### [Exercise description]
Recast the lines below as a Markdown table with columns Row and Line, starting with the line that contains "This screenshot has height=484, width=957." and going on through the line that contains "(588, 212).". Number each row, skip blank lines, and leave the pictures out.

[Data for this task — start]

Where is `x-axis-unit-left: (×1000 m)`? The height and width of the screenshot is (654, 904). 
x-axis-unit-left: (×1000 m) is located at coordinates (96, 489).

[Data for this task — finish]
[Data for this task — start]

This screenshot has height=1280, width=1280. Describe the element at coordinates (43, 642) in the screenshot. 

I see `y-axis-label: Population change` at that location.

[Data for this task — finish]
[Data for this task — start]

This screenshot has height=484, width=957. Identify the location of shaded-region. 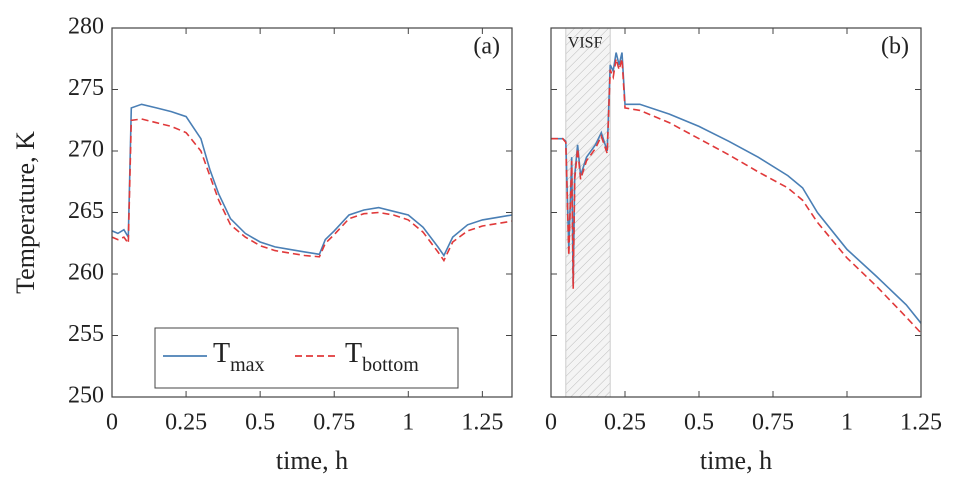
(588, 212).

[Data for this task — finish]

### [Solution to this problem]
| Row | Line |
|---|---|
| 1 | This screenshot has height=484, width=957. Identify the location of shaded-region.  |
| 2 | (588, 212). |